Labeling the bucket with the contents is very important. After all it may be 5-10 years or longer before you need the food inside and with 10-30 or more buckets accumulated over the years you will never remember what’s in them.

Where to place the label?
The best place I find for the labeling is just above the handle as shown in the photo. By placing the information there the handle will never block the label from view so when the buckets are in storage on the shelving and you take regular inventories of your stock it will make that task easier.


















The labeling should be able to tell you the following;The type of bulk food.
The foods manufacturer.
The processing lot number or date. (if a recall you will know if you’re affected)
The actual description of the food.
The month and year you packed it for storage.
The amount by weight of the food inside. (from this you can calculate how many servings of prepared food are in each bucket)
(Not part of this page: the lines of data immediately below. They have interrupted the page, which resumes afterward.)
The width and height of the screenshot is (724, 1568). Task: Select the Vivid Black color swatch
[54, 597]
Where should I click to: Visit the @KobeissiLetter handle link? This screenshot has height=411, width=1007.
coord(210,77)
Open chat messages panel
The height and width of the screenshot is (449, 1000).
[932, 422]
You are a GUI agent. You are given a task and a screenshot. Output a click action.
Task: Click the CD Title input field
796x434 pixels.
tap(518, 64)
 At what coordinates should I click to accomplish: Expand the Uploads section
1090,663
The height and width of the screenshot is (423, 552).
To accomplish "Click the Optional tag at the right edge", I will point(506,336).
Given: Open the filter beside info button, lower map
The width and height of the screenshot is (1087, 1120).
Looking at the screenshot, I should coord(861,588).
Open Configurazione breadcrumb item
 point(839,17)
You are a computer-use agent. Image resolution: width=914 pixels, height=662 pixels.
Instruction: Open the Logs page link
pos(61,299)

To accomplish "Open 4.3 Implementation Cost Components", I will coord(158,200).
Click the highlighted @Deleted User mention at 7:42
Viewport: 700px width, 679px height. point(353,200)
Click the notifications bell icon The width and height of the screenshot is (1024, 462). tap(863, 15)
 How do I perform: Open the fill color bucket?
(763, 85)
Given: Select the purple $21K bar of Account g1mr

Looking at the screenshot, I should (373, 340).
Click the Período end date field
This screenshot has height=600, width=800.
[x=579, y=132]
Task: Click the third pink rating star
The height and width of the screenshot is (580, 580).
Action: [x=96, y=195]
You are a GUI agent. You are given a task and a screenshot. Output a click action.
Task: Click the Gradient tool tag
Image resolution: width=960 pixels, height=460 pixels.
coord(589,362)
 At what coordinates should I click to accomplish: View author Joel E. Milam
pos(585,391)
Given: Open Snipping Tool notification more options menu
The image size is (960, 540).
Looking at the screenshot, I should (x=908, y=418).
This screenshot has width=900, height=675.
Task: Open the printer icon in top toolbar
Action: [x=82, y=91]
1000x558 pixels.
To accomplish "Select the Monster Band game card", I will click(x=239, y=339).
Note; there is a down side to using self adhesive labels. Should you have water damage they may come off or become blurred or unreadable. As a back-up or alternative is to use a Sharpie marking pen and write directly on the bucket, just be sure to print legibly.

My bucket label


















Note about the Iron’s Surface Temperatures:
The Mylar material can be melted or sealed by using the “Maximum” heat setting on the iron. This setting will produce a temperature between 300 and 310 degrees.

The typical household iron does not produce an even temperature from the point to the heel of the iron’s heated surface so you need to remember that it is the tip or top 1/3 area that has the highest temperature for sealing and it is that area you need to keep in contact with the Mylar and the anvil board when sealing the bag.